**Your instructions:**
Report each line of the data that has "containing" somewhere in it.

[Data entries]
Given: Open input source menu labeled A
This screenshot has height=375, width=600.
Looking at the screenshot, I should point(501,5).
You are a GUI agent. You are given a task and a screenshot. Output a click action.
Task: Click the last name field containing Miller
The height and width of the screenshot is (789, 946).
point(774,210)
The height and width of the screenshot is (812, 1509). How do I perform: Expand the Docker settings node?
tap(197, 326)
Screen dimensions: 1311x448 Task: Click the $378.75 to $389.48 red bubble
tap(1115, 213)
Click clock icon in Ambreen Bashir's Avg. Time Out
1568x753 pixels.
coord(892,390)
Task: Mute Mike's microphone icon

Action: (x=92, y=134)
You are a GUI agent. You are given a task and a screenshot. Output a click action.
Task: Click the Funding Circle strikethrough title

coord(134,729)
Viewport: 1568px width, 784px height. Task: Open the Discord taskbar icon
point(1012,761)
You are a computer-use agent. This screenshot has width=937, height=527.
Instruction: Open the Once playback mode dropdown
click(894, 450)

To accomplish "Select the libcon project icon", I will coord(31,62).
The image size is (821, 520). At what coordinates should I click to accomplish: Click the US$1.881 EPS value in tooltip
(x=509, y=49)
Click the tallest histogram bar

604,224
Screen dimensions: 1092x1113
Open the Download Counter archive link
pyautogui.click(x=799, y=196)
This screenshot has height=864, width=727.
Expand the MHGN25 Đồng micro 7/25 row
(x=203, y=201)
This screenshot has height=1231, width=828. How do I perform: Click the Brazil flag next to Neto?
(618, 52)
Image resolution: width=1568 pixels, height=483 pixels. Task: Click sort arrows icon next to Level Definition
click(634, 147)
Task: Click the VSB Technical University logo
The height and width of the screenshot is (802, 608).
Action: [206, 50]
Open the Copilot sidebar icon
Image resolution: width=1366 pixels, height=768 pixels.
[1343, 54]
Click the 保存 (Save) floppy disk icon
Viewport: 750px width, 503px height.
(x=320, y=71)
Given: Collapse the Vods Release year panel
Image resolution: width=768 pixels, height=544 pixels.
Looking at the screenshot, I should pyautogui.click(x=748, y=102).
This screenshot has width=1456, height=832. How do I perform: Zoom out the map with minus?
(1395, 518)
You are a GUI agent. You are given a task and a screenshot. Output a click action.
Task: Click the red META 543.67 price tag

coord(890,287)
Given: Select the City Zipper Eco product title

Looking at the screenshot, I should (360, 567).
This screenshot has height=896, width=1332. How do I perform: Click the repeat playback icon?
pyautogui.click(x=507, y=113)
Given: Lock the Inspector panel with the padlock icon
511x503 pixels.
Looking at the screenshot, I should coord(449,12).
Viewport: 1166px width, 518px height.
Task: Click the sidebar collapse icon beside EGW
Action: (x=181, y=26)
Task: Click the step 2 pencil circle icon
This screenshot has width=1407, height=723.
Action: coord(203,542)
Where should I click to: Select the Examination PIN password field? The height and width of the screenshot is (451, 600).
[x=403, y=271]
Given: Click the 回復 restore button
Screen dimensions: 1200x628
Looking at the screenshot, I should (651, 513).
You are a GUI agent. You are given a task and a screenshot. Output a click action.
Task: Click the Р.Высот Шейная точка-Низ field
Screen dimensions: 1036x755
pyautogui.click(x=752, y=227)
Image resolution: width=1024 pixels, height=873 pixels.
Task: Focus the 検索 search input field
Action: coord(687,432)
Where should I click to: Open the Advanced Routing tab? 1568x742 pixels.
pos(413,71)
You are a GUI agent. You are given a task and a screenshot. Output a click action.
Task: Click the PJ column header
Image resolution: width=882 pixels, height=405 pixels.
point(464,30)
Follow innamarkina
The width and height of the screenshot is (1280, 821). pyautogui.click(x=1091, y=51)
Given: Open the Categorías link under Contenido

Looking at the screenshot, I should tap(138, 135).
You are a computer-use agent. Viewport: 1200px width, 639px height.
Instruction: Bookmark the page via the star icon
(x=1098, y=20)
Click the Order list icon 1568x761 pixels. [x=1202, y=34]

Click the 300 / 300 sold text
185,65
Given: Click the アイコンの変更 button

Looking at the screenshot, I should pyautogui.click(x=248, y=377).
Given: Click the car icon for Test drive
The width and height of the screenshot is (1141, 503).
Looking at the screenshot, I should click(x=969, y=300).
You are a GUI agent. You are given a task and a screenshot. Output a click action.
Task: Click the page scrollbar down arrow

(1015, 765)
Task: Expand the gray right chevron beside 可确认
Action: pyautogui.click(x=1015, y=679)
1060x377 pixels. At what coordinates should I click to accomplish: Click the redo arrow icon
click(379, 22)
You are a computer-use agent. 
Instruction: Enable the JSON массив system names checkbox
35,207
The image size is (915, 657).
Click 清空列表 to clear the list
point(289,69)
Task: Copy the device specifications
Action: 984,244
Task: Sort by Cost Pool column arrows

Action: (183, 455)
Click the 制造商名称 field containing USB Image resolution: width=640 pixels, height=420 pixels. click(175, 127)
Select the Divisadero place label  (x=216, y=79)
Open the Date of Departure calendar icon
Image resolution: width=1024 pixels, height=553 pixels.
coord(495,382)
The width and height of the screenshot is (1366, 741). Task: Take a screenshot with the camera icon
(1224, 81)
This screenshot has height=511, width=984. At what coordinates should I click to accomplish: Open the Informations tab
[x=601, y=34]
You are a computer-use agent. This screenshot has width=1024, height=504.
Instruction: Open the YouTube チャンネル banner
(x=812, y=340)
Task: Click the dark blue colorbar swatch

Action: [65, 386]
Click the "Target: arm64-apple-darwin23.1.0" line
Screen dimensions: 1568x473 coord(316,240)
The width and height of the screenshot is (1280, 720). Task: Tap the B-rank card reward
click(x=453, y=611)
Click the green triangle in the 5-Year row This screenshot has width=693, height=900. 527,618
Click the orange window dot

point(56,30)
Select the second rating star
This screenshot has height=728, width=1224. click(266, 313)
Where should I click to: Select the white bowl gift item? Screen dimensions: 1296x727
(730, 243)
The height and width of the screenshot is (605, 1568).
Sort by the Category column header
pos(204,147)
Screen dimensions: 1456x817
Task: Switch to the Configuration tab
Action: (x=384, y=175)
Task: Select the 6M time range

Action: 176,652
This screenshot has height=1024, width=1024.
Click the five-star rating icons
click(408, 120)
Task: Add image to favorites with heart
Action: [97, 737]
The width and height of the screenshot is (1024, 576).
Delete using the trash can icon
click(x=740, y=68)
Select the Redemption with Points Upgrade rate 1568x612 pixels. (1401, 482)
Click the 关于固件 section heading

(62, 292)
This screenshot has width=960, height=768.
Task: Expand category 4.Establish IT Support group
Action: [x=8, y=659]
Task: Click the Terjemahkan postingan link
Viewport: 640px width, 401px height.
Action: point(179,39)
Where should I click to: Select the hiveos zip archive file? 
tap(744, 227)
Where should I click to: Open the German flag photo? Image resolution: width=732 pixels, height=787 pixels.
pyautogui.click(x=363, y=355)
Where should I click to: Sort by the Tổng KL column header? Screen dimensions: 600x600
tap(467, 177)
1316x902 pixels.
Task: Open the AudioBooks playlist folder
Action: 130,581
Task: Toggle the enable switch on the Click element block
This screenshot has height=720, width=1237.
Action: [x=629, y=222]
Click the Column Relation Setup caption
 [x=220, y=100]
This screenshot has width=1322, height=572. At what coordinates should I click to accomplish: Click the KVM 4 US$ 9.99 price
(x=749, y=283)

**Reply to the exercise:**
Task: Click the last name field containing Miller
Click the 制造商名称 field containing USB Image resolution: width=640 pixels, height=420 pixels. click(175, 127)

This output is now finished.